[Start of AVAILABLE DATA]
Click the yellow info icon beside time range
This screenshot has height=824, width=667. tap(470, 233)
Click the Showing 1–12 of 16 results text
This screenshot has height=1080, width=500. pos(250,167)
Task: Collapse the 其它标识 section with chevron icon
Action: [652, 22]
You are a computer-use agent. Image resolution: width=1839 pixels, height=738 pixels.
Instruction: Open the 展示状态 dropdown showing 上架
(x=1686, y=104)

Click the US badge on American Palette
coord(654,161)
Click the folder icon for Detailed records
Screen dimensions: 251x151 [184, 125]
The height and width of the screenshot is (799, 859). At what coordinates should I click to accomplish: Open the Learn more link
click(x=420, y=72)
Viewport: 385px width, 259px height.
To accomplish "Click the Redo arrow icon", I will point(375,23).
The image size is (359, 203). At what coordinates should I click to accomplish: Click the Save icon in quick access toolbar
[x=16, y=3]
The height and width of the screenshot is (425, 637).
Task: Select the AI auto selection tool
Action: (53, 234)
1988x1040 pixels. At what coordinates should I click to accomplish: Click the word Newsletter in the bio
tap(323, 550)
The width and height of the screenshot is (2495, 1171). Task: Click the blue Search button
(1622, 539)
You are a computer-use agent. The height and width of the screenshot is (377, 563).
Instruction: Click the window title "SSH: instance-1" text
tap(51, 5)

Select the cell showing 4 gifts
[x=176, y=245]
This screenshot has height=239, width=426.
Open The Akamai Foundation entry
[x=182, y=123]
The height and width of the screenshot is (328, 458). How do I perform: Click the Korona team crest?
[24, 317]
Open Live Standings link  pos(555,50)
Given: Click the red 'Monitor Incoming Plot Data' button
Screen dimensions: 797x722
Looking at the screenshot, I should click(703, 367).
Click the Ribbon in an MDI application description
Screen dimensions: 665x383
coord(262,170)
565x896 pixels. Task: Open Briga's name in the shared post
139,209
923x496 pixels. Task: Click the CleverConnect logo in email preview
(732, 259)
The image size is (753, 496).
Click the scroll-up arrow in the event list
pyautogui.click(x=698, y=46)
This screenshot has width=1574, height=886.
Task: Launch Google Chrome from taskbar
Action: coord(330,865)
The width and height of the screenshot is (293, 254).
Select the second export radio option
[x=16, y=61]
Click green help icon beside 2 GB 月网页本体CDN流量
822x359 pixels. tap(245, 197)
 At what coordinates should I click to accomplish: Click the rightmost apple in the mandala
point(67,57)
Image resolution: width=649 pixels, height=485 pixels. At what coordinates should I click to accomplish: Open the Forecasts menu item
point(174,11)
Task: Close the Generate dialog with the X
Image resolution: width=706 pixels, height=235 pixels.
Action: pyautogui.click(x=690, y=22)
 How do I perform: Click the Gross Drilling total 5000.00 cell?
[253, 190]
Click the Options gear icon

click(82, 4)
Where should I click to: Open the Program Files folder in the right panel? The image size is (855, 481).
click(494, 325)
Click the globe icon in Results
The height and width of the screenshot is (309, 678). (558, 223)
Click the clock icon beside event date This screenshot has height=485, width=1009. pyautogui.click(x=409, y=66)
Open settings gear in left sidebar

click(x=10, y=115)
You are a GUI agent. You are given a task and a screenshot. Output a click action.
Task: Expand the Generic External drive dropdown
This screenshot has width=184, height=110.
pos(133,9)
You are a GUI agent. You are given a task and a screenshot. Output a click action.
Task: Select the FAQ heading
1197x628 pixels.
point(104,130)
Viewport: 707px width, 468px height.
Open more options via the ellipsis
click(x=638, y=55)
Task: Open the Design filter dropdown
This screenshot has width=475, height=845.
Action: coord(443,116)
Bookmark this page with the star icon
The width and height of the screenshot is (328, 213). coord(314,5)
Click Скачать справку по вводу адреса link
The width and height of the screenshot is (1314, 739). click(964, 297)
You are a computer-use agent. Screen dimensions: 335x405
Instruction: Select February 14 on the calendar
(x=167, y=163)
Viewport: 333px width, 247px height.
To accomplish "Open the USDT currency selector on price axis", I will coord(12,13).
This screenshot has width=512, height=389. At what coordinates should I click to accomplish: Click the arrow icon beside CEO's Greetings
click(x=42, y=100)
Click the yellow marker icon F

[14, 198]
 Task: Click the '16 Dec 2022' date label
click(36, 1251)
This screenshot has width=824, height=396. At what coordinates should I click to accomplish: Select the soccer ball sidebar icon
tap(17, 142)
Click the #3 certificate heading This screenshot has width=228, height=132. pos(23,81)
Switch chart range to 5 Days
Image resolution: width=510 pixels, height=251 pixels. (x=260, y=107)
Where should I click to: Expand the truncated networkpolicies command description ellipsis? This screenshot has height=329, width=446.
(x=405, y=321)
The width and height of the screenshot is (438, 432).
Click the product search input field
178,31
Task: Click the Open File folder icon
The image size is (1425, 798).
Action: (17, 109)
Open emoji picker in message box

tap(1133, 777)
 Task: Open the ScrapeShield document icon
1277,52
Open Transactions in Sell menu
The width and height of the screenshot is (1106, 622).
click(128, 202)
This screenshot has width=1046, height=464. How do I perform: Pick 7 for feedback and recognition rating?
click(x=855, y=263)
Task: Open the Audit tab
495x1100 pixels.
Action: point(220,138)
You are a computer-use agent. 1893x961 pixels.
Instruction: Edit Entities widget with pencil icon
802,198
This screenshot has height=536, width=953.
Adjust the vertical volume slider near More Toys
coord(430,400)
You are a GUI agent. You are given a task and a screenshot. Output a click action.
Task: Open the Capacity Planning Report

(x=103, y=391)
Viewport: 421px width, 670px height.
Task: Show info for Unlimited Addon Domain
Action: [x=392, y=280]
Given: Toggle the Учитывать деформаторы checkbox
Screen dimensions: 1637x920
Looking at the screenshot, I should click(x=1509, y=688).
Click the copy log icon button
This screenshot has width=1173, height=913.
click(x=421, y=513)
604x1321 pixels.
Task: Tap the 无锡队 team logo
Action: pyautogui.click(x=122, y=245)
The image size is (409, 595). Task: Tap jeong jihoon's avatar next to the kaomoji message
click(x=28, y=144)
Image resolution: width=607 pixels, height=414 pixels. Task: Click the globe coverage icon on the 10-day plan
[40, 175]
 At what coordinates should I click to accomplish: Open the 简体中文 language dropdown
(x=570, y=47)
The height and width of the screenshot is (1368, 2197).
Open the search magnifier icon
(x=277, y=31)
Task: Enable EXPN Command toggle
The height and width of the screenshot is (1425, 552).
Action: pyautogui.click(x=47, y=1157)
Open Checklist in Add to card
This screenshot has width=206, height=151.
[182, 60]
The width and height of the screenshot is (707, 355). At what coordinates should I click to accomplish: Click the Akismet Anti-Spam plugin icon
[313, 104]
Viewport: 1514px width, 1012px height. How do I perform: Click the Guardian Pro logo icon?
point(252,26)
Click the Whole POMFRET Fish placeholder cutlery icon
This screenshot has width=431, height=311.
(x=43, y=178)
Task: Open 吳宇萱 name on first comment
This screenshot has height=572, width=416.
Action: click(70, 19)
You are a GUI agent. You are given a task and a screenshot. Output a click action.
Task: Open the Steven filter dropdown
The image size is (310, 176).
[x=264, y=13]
[End of AVAILABLE DATA]
**WHAT TO DO**
Output every line of the records above as a Markdown table with the columns "Row" and "Line," where each line gets its own row number. Skip blank lines.

**RESULT FOR THIS TASK**
| Row | Line |
|---|---|
| 1 | Click the yellow info icon beside time range |
| 2 | This screenshot has height=824, width=667. tap(470, 233) |
| 3 | Click the Showing 1–12 of 16 results text |
| 4 | This screenshot has height=1080, width=500. pos(250,167) |
| 5 | Task: Collapse the 其它标识 section with chevron icon |
| 6 | Action: [652, 22] |
| 7 | You are a computer-use agent. Image resolution: width=1839 pixels, height=738 pixels. |
| 8 | Instruction: Open the 展示状态 dropdown showing 上架 |
| 9 | (x=1686, y=104) |
| 10 | Click the US badge on American Palette |
| 11 | coord(654,161) |
| 12 | Click the folder icon for Detailed records |
| 13 | Screen dimensions: 251x151 [184, 125] |
| 14 | The height and width of the screenshot is (799, 859). At what coordinates should I click to accomplish: Open the Learn more link |
| 15 | click(x=420, y=72) |
| 16 | Viewport: 385px width, 259px height. |
| 17 | To accomplish "Click the Redo arrow icon", I will point(375,23). |
| 18 | The image size is (359, 203). At what coordinates should I click to accomplish: Click the Save icon in quick access toolbar |
| 19 | [x=16, y=3] |
| 20 | The height and width of the screenshot is (425, 637). |
| 21 | Task: Select the AI auto selection tool |
| 22 | Action: (53, 234) |
| 23 | 1988x1040 pixels. At what coordinates should I click to accomplish: Click the word Newsletter in the bio |
| 24 | tap(323, 550) |
| 25 | The width and height of the screenshot is (2495, 1171). Task: Click the blue Search button |
| 26 | (1622, 539) |
| 27 | You are a computer-use agent. The height and width of the screenshot is (377, 563). |
| 28 | Instruction: Click the window title "SSH: instance-1" text |
| 29 | tap(51, 5) |
| 30 | Select the cell showing 4 gifts |
| 31 | [x=176, y=245] |
| 32 | This screenshot has height=239, width=426. |
| 33 | Open The Akamai Foundation entry |
| 34 | [x=182, y=123] |
| 35 | The height and width of the screenshot is (328, 458). How do I perform: Click the Korona team crest? |
| 36 | [24, 317] |
| 37 | Open Live Standings link  pos(555,50) |
| 38 | Given: Click the red 'Monitor Incoming Plot Data' button |
| 39 | Screen dimensions: 797x722 |
| 40 | Looking at the screenshot, I should click(703, 367). |
| 41 | Click the Ribbon in an MDI application description |
| 42 | Screen dimensions: 665x383 |
| 43 | coord(262,170) |
| 44 | 565x896 pixels. Task: Open Briga's name in the shared post |
| 45 | 139,209 |
| 46 | 923x496 pixels. Task: Click the CleverConnect logo in email preview |
| 47 | (732, 259) |
| 48 | The image size is (753, 496). |
| 49 | Click the scroll-up arrow in the event list |
| 50 | pyautogui.click(x=698, y=46) |
| 51 | This screenshot has width=1574, height=886. |
| 52 | Task: Launch Google Chrome from taskbar |
| 53 | Action: coord(330,865) |
| 54 | The width and height of the screenshot is (293, 254). |
| 55 | Select the second export radio option |
| 56 | [x=16, y=61] |
| 57 | Click green help icon beside 2 GB 月网页本体CDN流量 |
| 58 | 822x359 pixels. tap(245, 197) |
| 59 |  At what coordinates should I click to accomplish: Click the rightmost apple in the mandala |
| 60 | point(67,57) |
| 61 | Image resolution: width=649 pixels, height=485 pixels. At what coordinates should I click to accomplish: Open the Forecasts menu item |
| 62 | point(174,11) |
| 63 | Task: Close the Generate dialog with the X |
| 64 | Image resolution: width=706 pixels, height=235 pixels. |
| 65 | Action: pyautogui.click(x=690, y=22) |
| 66 |  How do I perform: Click the Gross Drilling total 5000.00 cell? |
| 67 | [253, 190] |
| 68 | Click the Options gear icon |
| 69 | click(82, 4) |
| 70 | Where should I click to: Open the Program Files folder in the right panel? The image size is (855, 481). |
| 71 | click(494, 325) |
| 72 | Click the globe icon in Results |
| 73 | The height and width of the screenshot is (309, 678). (558, 223) |
| 74 | Click the clock icon beside event date This screenshot has height=485, width=1009. pyautogui.click(x=409, y=66) |
| 75 | Open settings gear in left sidebar |
| 76 | click(x=10, y=115) |
| 77 | You are a GUI agent. You are given a task and a screenshot. Output a click action. |
| 78 | Task: Expand the Generic External drive dropdown |
| 79 | This screenshot has width=184, height=110. |
| 80 | pos(133,9) |
| 81 | You are a GUI agent. You are given a task and a screenshot. Output a click action. |
| 82 | Task: Select the FAQ heading |
| 83 | 1197x628 pixels. |
| 84 | point(104,130) |
| 85 | Viewport: 707px width, 468px height. |
| 86 | Open more options via the ellipsis |
| 87 | click(x=638, y=55) |
| 88 | Task: Open the Design filter dropdown |
| 89 | This screenshot has width=475, height=845. |
| 90 | Action: coord(443,116) |
| 91 | Bookmark this page with the star icon |
| 92 | The width and height of the screenshot is (328, 213). coord(314,5) |
| 93 | Click Скачать справку по вводу адреса link |
| 94 | The width and height of the screenshot is (1314, 739). click(964, 297) |
| 95 | You are a computer-use agent. Screen dimensions: 335x405 |
| 96 | Instruction: Select February 14 on the calendar |
| 97 | (x=167, y=163) |
| 98 | Viewport: 333px width, 247px height. |
| 99 | To accomplish "Open the USDT currency selector on price axis", I will coord(12,13). |
| 100 | This screenshot has width=512, height=389. At what coordinates should I click to accomplish: Click the arrow icon beside CEO's Greetings |
| 101 | click(x=42, y=100) |
| 102 | Click the yellow marker icon F |
| 103 | [14, 198] |
| 104 |  Task: Click the '16 Dec 2022' date label |
| 105 | click(36, 1251) |
| 106 | This screenshot has width=824, height=396. At what coordinates should I click to accomplish: Select the soccer ball sidebar icon |
| 107 | tap(17, 142) |
| 108 | Click the #3 certificate heading This screenshot has width=228, height=132. pos(23,81) |
| 109 | Switch chart range to 5 Days |
| 110 | Image resolution: width=510 pixels, height=251 pixels. (x=260, y=107) |
| 111 | Where should I click to: Expand the truncated networkpolicies command description ellipsis? This screenshot has height=329, width=446. |
| 112 | (x=405, y=321) |
| 113 | The width and height of the screenshot is (438, 432). |
| 114 | Click the product search input field |
| 115 | 178,31 |
| 116 | Task: Click the Open File folder icon |
| 117 | The image size is (1425, 798). |
| 118 | Action: (17, 109) |
| 119 | Open emoji picker in message box |
| 120 | tap(1133, 777) |
| 121 |  Task: Open the ScrapeShield document icon |
| 122 | 1277,52 |
| 123 | Open Transactions in Sell menu |
| 124 | The width and height of the screenshot is (1106, 622). |
| 125 | click(128, 202) |
| 126 | This screenshot has width=1046, height=464. How do I perform: Pick 7 for feedback and recognition rating? |
| 127 | click(x=855, y=263) |
| 128 | Task: Open the Audit tab |
| 129 | 495x1100 pixels. |
| 130 | Action: point(220,138) |
| 131 | You are a computer-use agent. 1893x961 pixels. |
| 132 | Instruction: Edit Entities widget with pencil icon |
| 133 | 802,198 |
| 134 | This screenshot has height=536, width=953. |
| 135 | Adjust the vertical volume slider near More Toys |
| 136 | coord(430,400) |
| 137 | You are a GUI agent. You are given a task and a screenshot. Output a click action. |
| 138 | Task: Open the Capacity Planning Report |
| 139 | (x=103, y=391) |
| 140 | Viewport: 421px width, 670px height. |
| 141 | Task: Show info for Unlimited Addon Domain |
| 142 | Action: [x=392, y=280] |
| 143 | Given: Toggle the Учитывать деформаторы checkbox |
| 144 | Screen dimensions: 1637x920 |
| 145 | Looking at the screenshot, I should click(x=1509, y=688). |
| 146 | Click the copy log icon button |
| 147 | This screenshot has width=1173, height=913. |
| 148 | click(x=421, y=513) |
| 149 | 604x1321 pixels. |
| 150 | Task: Tap the 无锡队 team logo |
| 151 | Action: pyautogui.click(x=122, y=245) |
| 152 | The image size is (409, 595). Task: Tap jeong jihoon's avatar next to the kaomoji message |
| 153 | click(x=28, y=144) |
| 154 | Image resolution: width=607 pixels, height=414 pixels. Task: Click the globe coverage icon on the 10-day plan |
| 155 | [40, 175] |
| 156 |  At what coordinates should I click to accomplish: Open the 简体中文 language dropdown |
| 157 | (x=570, y=47) |
| 158 | The height and width of the screenshot is (1368, 2197). |
| 159 | Open the search magnifier icon |
| 160 | (x=277, y=31) |
| 161 | Task: Enable EXPN Command toggle |
| 162 | The height and width of the screenshot is (1425, 552). |
| 163 | Action: pyautogui.click(x=47, y=1157) |
| 164 | Open Checklist in Add to card |
| 165 | This screenshot has width=206, height=151. |
| 166 | [182, 60] |
| 167 | The width and height of the screenshot is (707, 355). At what coordinates should I click to accomplish: Click the Akismet Anti-Spam plugin icon |
| 168 | [313, 104] |
| 169 | Viewport: 1514px width, 1012px height. How do I perform: Click the Guardian Pro logo icon? |
| 170 | point(252,26) |
| 171 | Click the Whole POMFRET Fish placeholder cutlery icon |
| 172 | This screenshot has width=431, height=311. |
| 173 | (x=43, y=178) |
| 174 | Task: Open 吳宇萱 name on first comment |
| 175 | This screenshot has height=572, width=416. |
| 176 | Action: click(70, 19) |
| 177 | You are a GUI agent. You are given a task and a screenshot. Output a click action. |
| 178 | Task: Open the Steven filter dropdown |
| 179 | The image size is (310, 176). |
| 180 | [x=264, y=13] |